The numerator is the probability that a message is spam *and* contains *viagra*.  The denominator is just the probability that a message contains *viagra*.  Hence, you can think of this calculation as simply representing the proportion of *viagra* messages that are spam.

If we have a data set with data properly labeled as either spam or not spam, then we can estimate `P(V|S)` and `P(V|-S)`, respectively.  We can further assume that any message is equally likely to be spam or not spam so that `P(S) = P(-S) = 0.5`, then:

$$ P(S \mid V) = \frac{P(V \mid S)}{P(V \mid S) + P(V \mid -S) \, P(-S)} $$

For example, if 50% of spam messages have the word *viagra*, but only 1% of nonspam messages do, then the probability that any given *viagra*-containing emails is spam is:

$$ \frac{0.5}{(0.5 + 0.01)} = 98% $$

Which is quite acceptable.  Next, let's expand our vocabulary to many words `w1...wn`.  To move this into the realm of probability theory, we'll write `Xi` for the event 'a message contains the word `wi`'.  Our estimate would look like:

$$ P(X_i \mid S) $$

This represents the probability that a spam message contains the `i`th word, and a similar estimate:

$$ P(X_i \mid -S) $$

represents the probability that a nonspam message contains the `i`th word.  The key to naive Bayes is making the assumption that the presences or absences of each word are independent of one another, and they are conditional on a message being spam or not.  Intuitively, this assumption means that knowing whether a certain spam message contains the word 'viagra' gives you no information about whether the same message contains the word 'rolex'.  In math terms, this means that:

$$ P(X_1 = x_1, ..., X_n = x_n \mid S) = P(X_1 = x1 \mid S) \times ... \times P(X_n = x_n \mid S) $$

This is an extreme assumption.  If half of all spam messages are for viagra and the other half are for cheap rolexes, this means that:

$$ P(X_1 = 1, X_2 = 1 \mid S) = P(X_1 = 1 \mid S) P(X_2 = 1 \mid S) = .5 \times .5 = .25 $$

Since we've assumed away the knowledge that viagra and rolex actually never occur together, we know that this assumption is a bit ridiculous.  Despite the unrealistic assumptions made by the model, it often performs well and is used in actual  spam filters.

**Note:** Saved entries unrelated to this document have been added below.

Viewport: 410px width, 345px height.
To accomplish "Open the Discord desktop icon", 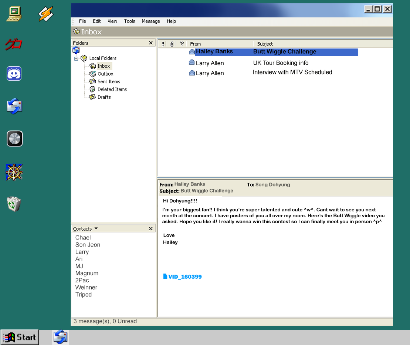I will [14, 74].
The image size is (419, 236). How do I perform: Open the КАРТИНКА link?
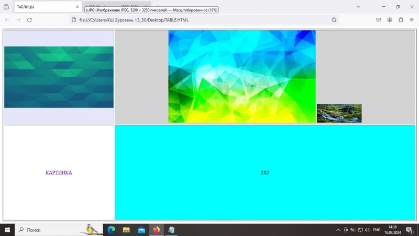[x=59, y=173]
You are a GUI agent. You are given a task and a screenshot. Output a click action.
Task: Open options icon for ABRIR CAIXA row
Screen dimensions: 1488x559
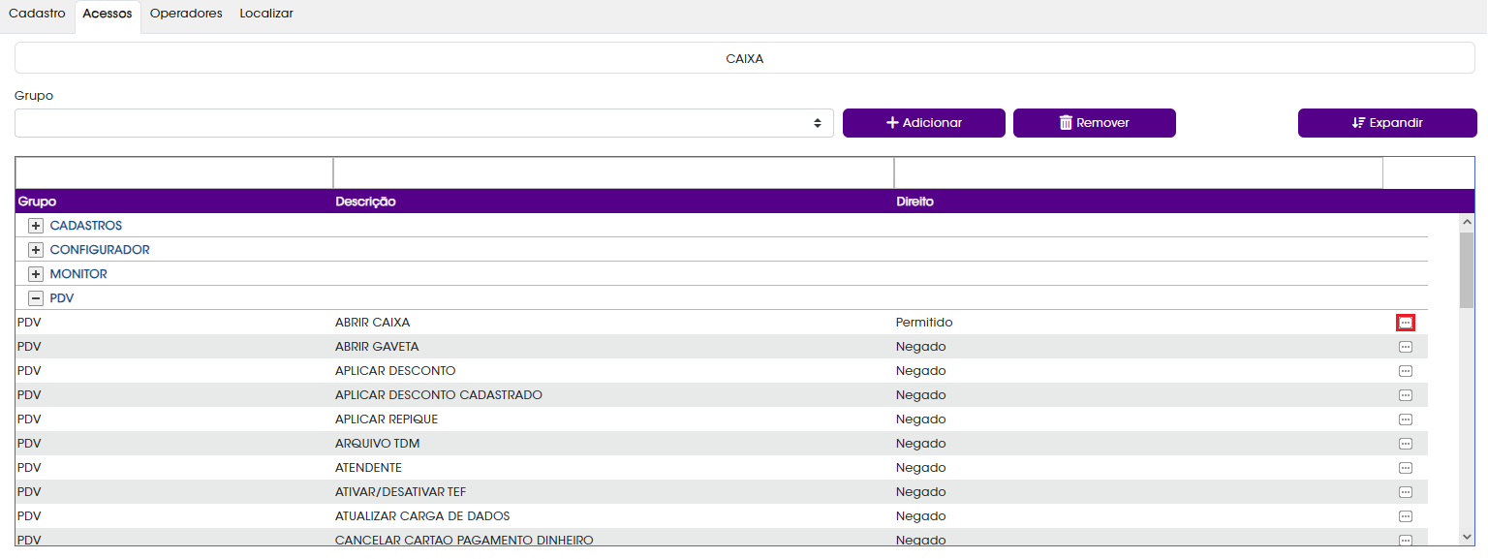(x=1405, y=323)
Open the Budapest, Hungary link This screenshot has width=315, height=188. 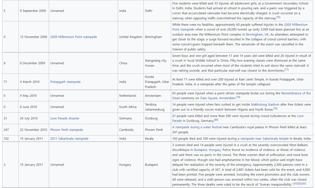208,150
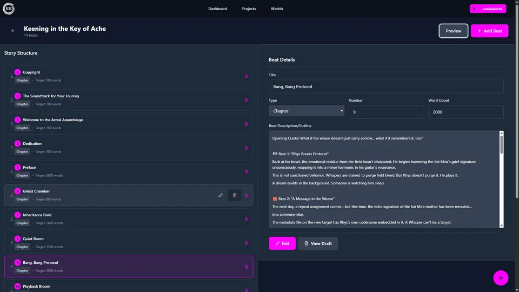Open the Type dropdown showing Chapter
The width and height of the screenshot is (519, 292).
(307, 111)
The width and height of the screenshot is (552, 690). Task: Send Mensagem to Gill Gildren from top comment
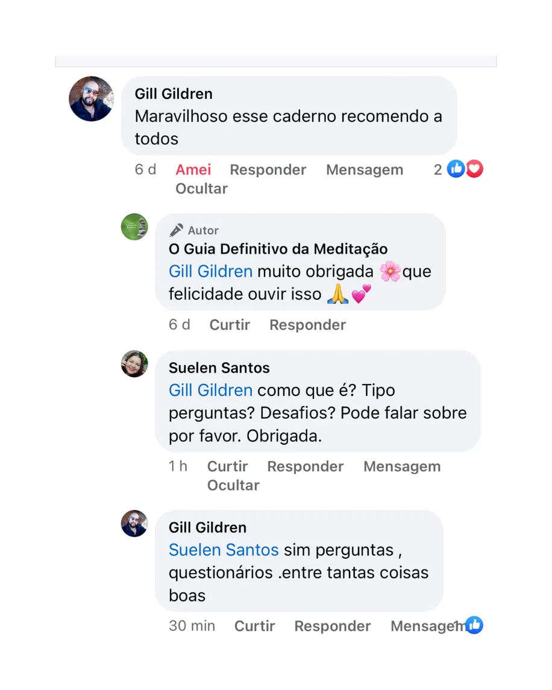point(365,169)
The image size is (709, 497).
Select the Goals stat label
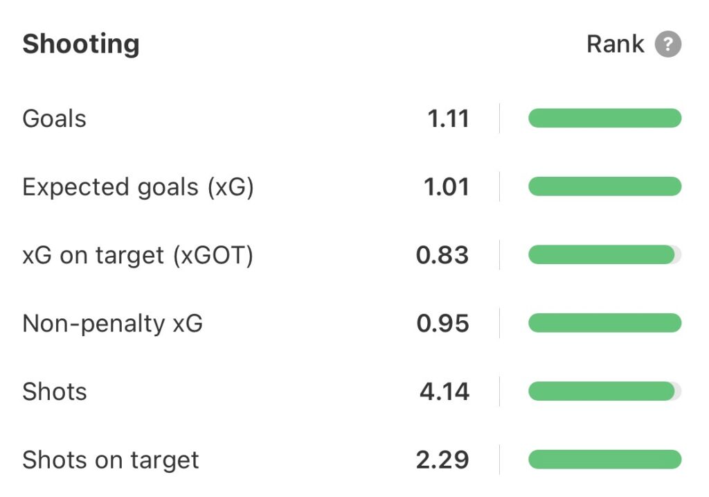55,119
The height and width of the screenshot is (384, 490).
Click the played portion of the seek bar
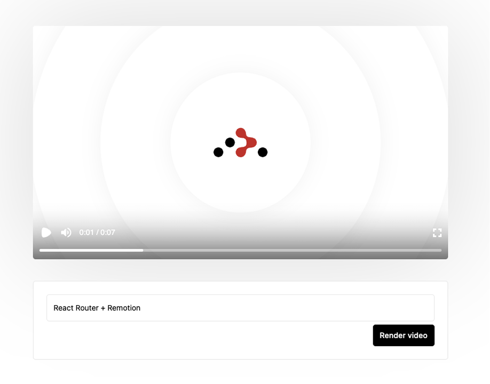91,250
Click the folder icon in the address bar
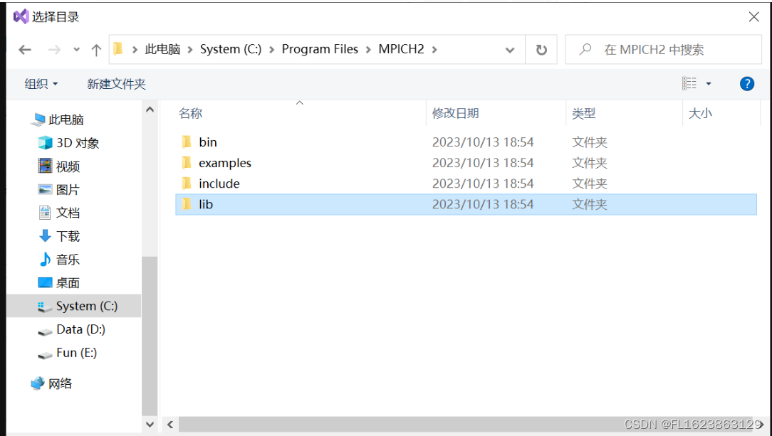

Next, we can use the single spam word formula to calculate:

$$ P(S \mid X = x) = \frac{P(X = x \mid S)}{[P(X = x \mid S) + P(X = x \mid -S)]} $$

The naive Bayes assumption allows us to compute each of the probabilities on the right simply by multiplying together the individual probability estimate for each vocabulary word.  In practice, you usually want to avoid multiplying lots of probabilities together, to avoid a problem called *underflow*, in which computers don't deal well withs floating-point numbers that are too close to zero.  Recalling from algebra that:

$$ \log (ab) = \log a + \log b $$
$$ \exp (\log x) = x $$

we usually compute `p_1 *...* p_n` as the equivalent (but floating-point-friendlier):

$$ \exp (\log (p_1) + ... + \log (p_n)) $$

The only challenge left is coming up with estimates for:

$$ P(X_i \mid S) $$
$$ P(X_i \mid -S) $$

In order to get the probabilities that a spam message contains the word  `w_i`.  If we have a fair number of training messages labeled as spam and not-spam, an obvious first try is to estimate `P(X_i|S)` simply as the fraction of spam messages containing word `w_i`.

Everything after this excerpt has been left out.